I don’t think I have had cause to write about the hotels market once since I returned to Property Week nearly two years ago - and now two significant stories come along in one week.

Liz Hamson, editor of Propety Week

The question is: what do they tell us about the health of the sector?

The outlook was decidedly mixed a few weeks ago.

On the one hand we had CBRE research noting that hotel transaction turnover had declined by 58% in the first quarter as investors awaited the outcome of the EU referendum.

On the other, Knight Frank was looking back at the record-breaking £5.8bn invested in hotels in 2015 and predicting there would be “significant market opportunities” in 2016 through the break-up of portfolios and increasing sale-and-leaseback activity, despite all the disruption.
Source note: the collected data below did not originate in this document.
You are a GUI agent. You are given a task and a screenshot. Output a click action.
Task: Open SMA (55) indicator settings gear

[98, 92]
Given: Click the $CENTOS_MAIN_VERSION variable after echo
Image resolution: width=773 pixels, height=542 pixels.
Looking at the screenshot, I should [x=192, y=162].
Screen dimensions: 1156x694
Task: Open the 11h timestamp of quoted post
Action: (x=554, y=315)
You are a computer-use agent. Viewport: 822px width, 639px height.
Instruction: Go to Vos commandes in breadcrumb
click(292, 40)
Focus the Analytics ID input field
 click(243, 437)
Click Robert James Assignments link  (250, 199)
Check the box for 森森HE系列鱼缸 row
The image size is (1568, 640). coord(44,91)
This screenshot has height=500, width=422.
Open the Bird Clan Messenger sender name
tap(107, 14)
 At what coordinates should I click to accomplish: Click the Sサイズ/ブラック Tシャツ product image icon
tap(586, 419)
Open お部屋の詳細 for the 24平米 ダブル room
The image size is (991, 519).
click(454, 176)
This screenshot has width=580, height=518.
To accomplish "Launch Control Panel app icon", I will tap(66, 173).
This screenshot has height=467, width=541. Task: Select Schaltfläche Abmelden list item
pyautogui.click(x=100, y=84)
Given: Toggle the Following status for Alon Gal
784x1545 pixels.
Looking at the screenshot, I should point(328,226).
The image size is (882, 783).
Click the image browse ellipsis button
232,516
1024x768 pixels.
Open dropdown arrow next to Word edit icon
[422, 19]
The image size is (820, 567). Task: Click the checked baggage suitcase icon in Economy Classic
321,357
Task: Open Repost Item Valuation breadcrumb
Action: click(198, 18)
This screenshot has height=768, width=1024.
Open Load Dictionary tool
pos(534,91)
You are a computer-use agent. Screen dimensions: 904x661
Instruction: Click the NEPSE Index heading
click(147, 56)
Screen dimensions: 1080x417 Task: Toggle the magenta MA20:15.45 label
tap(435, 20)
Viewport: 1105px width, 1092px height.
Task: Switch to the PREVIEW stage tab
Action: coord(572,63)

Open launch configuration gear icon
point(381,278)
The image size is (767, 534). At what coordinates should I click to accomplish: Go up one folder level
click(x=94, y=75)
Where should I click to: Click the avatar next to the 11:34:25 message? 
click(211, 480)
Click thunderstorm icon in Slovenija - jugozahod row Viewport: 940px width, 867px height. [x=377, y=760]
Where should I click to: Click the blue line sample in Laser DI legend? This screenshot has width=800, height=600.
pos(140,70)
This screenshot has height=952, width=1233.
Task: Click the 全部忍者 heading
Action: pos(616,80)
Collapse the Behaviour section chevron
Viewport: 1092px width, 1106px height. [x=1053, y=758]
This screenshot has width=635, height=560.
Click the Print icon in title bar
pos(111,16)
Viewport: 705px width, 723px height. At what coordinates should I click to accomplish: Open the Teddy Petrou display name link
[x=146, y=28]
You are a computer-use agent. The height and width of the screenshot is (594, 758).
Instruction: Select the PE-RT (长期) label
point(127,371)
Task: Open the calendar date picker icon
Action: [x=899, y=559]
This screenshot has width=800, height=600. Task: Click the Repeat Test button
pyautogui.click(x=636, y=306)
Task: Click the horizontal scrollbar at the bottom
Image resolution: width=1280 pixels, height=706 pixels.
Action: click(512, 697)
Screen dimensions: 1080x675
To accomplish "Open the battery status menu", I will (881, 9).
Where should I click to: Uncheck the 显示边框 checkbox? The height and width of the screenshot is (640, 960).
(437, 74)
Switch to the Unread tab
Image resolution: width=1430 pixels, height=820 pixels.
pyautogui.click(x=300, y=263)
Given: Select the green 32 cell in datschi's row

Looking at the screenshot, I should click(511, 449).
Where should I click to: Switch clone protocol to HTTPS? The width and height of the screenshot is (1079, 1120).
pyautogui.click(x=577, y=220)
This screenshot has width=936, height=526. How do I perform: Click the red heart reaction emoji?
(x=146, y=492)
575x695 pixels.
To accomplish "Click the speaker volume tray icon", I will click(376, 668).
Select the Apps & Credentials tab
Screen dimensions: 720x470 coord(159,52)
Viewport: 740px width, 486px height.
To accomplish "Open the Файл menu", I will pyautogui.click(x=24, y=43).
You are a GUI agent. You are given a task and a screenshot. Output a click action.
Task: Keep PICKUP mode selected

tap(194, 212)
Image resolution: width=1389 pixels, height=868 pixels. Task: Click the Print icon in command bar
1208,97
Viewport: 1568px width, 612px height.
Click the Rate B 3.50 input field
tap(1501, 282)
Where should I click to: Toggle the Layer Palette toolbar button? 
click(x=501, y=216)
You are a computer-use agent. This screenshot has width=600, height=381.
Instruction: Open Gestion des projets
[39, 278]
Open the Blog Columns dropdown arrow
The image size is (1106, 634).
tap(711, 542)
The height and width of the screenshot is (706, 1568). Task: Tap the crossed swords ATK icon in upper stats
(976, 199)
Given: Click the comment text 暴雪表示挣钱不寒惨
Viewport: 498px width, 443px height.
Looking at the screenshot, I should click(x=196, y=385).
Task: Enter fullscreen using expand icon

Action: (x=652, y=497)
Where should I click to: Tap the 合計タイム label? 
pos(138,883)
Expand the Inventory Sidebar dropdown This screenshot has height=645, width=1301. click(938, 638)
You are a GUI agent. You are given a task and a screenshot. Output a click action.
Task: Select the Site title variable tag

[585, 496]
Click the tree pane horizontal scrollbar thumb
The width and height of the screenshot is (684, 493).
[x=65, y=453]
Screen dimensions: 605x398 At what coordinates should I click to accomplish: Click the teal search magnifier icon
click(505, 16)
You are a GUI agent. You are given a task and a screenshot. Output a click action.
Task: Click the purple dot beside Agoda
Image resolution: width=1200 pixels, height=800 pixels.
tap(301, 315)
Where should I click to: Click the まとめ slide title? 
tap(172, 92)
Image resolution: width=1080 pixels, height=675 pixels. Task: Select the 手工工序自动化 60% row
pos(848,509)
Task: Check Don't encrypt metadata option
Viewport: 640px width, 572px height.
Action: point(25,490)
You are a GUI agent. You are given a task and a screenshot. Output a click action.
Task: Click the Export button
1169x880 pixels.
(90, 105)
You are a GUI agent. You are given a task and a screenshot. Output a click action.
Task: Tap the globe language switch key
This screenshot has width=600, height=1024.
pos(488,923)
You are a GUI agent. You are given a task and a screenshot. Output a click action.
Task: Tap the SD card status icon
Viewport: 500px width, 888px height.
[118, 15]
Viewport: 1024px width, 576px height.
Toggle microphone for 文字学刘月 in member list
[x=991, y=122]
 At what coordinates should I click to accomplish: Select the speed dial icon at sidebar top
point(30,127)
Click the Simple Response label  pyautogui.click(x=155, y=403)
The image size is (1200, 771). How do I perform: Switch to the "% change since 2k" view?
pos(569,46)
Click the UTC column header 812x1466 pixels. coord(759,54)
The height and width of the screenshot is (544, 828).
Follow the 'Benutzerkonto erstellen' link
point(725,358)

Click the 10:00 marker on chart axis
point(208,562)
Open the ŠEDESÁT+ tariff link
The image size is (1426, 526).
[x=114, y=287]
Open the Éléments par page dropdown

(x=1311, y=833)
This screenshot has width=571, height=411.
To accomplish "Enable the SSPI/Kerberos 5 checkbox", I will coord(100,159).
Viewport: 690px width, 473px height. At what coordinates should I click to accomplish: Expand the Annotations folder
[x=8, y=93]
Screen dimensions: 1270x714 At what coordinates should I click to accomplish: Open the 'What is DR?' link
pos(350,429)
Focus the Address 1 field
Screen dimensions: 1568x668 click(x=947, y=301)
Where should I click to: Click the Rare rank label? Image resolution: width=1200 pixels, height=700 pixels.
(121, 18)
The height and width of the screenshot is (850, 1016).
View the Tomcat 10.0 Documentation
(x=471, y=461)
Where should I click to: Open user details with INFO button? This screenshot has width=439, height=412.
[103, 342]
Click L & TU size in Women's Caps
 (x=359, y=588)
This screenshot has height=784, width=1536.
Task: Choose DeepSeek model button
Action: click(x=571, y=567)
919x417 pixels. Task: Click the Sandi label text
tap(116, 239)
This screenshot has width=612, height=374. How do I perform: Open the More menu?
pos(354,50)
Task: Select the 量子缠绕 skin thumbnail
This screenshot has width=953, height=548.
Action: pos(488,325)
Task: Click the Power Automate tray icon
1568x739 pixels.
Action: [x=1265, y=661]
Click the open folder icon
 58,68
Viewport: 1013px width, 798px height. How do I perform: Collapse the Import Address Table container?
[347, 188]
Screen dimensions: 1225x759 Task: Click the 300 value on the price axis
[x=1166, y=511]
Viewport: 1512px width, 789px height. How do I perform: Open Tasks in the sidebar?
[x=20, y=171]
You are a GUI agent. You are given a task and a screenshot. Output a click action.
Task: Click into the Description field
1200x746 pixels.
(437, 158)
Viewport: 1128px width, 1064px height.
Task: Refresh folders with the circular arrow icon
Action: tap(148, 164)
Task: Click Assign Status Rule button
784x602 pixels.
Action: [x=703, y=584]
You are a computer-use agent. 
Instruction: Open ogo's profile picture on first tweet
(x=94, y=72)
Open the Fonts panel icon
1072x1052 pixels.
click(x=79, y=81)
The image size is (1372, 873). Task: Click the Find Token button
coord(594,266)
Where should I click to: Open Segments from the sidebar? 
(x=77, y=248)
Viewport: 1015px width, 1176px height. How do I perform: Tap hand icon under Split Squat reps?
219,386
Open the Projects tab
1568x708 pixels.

So with news that a member of the Saudi royal family is lining up a bid to buy Grosvenor House and that Arora has bought out its partner in the InterContinental at the O2 Arena in London, is Knight Frank right to be bullish? After a marked slowdown in activity in recent months, are investors seeking the comfortable duvet of long-term defensive assets and checking back into hotels?

Well, yes and no.

If Grosvenor House does sell for £600m, it would be the biggest single hotel deal ever to have been struck in the UK and would provide a significant fillip to this year’s investment figures.

Luxury or necessity?

However, you can’t read much into it about the state of the luxury hotel sector as it’s pretty much as forced a sale as you can get. Sahara’s billionaire founder Subrata Roy has been languishing in jail for the past two years and wants the money to pay his bail.

Overall, luxury hotel transactions have been few and far between as investors seek value for money. Consider the number of London hotels reported to have been pulled from the market recently, such as the Rosewood (comparable to Grosvenor House in terms of price).

Other deals either taking ages or on ice include: Cola Holdings’ £350m Kensington Close hotel and GLH’s £100m Thistle Kensington Gardens, which have both been on the market since October, and Frogmore’s £80m South Place in the City, which didn’t sell last year and recently came back on the market with new agents.

The O2 deal bucks the trend and Arora seems to be quite opportunistic at the moment, having bought a Hilton hotel at Stansted and redeveloped a hotel at Heathrow. But it is the exception that proves the rule.

InterContinental London hotel

Is the O2 deal just opportunistic?

Most activity has been focused on smaller deals, budget hotels, European portfolios and serviced apartments, which all seem to be holding their own.

Indeed, the biggest transaction in the UK this year so far is Lone Star’s sale of the Atlas portfolio (45 Holiday Inn Expresses) to London & Regional for £575m in April.

Generally, while we’re not hearing of many hotel deals with Brexit clauses, sellers that can afford to wait appear to be doing just that, certainly at the luxury end of the market.

Only after 23 June will we get a clearer picture of whether they really do want to check out - and how interested investors are in checking in.